On Oct. 11 it was the latter as the Palo Alto, Calif., file storage and content management cloud service announced its fourth major venture capital round, which added a fresh $81 million into its bank accounts. This time the money came from Bessemer Venture Partners and NEA, who led the funding round.
SAP Ventures and Salesforce also are participating as strategic investors. Previous investors Andreesen Horowitz and Draper Fisher Jurvetson also participated in the Series D expansion round.
Box has made recent news by signing major partnership deals with VMware, Google, Hewlett-Packard, NetSuite, Samsung and Salesforce.
Offers Google, NetSuite Apps
In its enterprise package, Box offers not only cloud storage but collaboration software in a social-network-like form. Users can create an online workspace where they can share Google and NetSuite online tools and project files, manage files with version history, add comments, assign tasks and create new content.
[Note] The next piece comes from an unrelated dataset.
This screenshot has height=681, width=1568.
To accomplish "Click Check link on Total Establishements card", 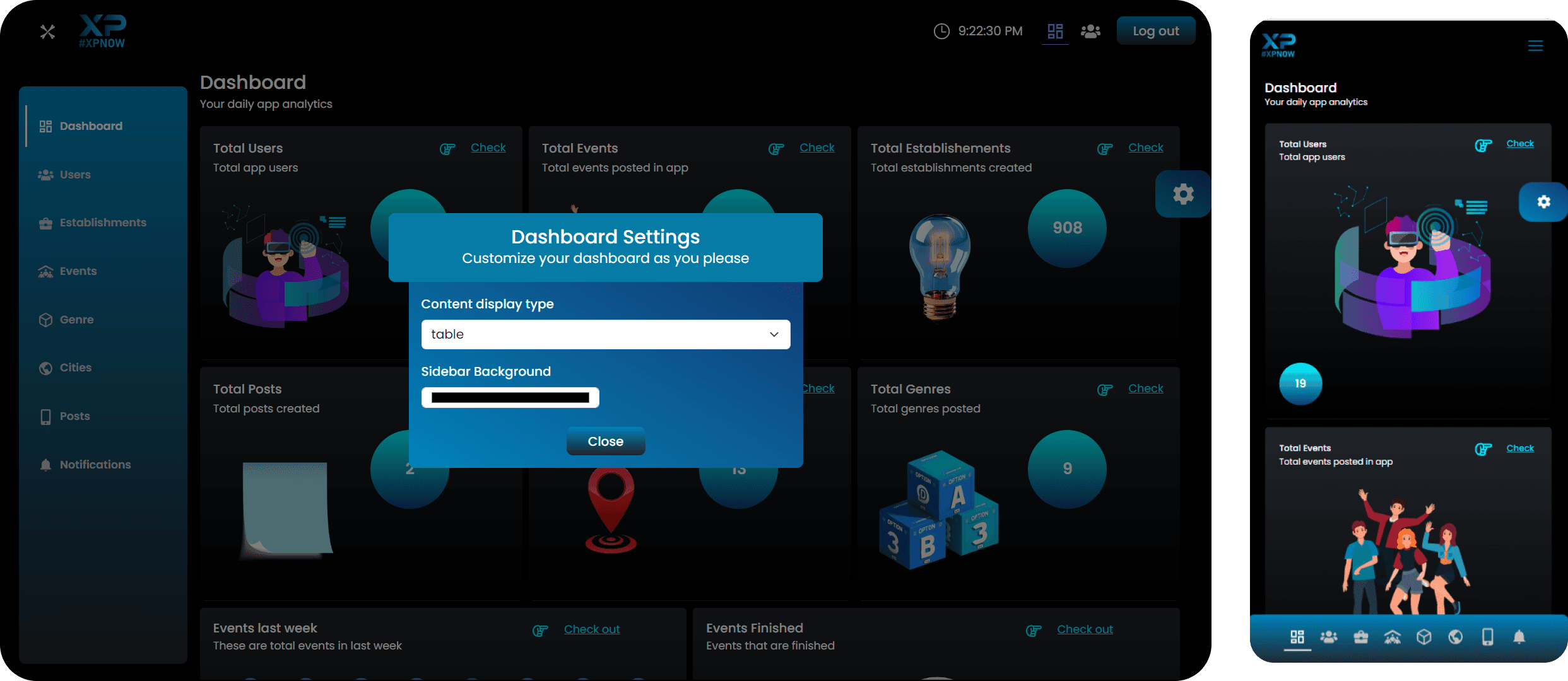I will point(1145,148).
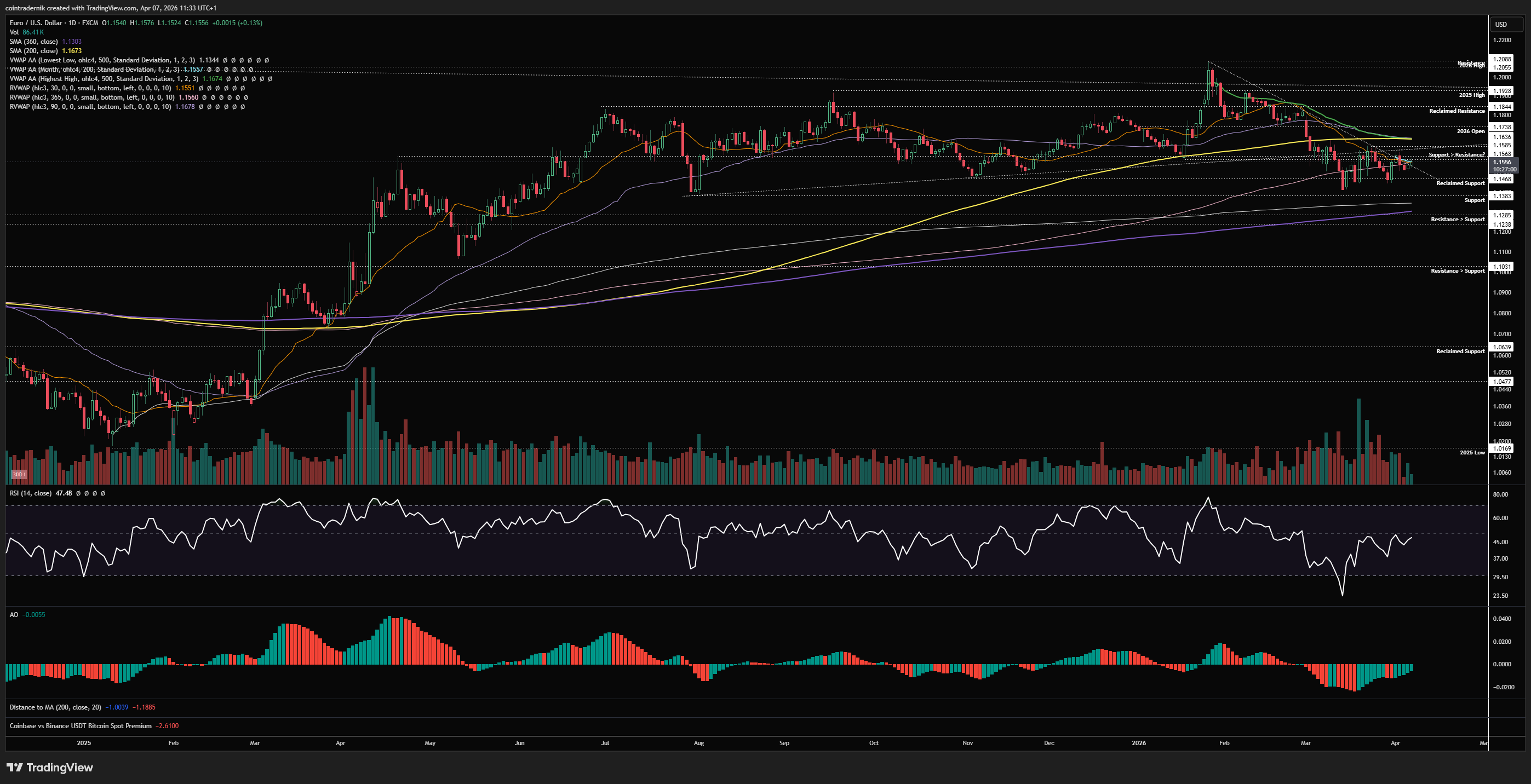
Task: Select RVWAP hlc3 365 indicator legend
Action: point(91,97)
The company just announced a deal on Sept. 28 with HP to preinstall its service on a number of new laptops and desktop PCs.
In its consumer business, Box gives all those who sign up in a personal account a free 5GB of online space, a standard inducement in this sector. Business users (three or more users per account, free trials available) pay $15 per month for up to 500GB; enterprise users can get unlimited capacity, but they need to talk to Box about pricing.
The company also claims a 99.9 percent uptime guarantee and offers Secure Sockets Layer (SSL) encryption, redundant storage and configurable permissions.
Gearing Up for Bigger Sales Skirmishes?
Box, which has only been in business for six years and is led by 26-year-old founder and CEO Aaron Levie, looks suspiciously like it wants to compete on a level with Tier 1 IT companies such as Microsoft, IBM, HP and Oracle. Having an extra $81 million in the bank will go a long way toward backing up that goal.
“We’re redefining how enterprises share and manage content on Box, while also building a powerful, open ecosystem of partners and developers to help our customers get more value and flexibility from their information than ever before possible,” Levie said.
Levie is especially gunning for Microsoft and its SharePoint collaboration package. The young company is evolving its offerings into a complete enterprise content management/storage/collaboration suite of cloud applications that compete directly with offerings from Microsoft and those other seasoned competitors.
Levie, also quite aware that he needs an outside developer ecosystem to help build new apps for this suite-mainly for mobile devices-said the company will launch the Box Innovation Network next month.
Box is indeed a fast-growing enterprise cloud service that now counts 7 million individual and 100,000 business customers using its service to share and manage their content in the cloud. Levie said about 250,000 new users are joining each month.
Box’s traction in the large enterprise in just the last 12 months has been impressive; the service is being used in 77 percent of the Fortune 500 companies. Recent large deployment deals have been struck with Procter & Gamble, McAfee, Amylin Pharmaceuticals, and the AAA insurance and roadside service.
Box has grown from 125 to nearly 300 employees in this calendar year.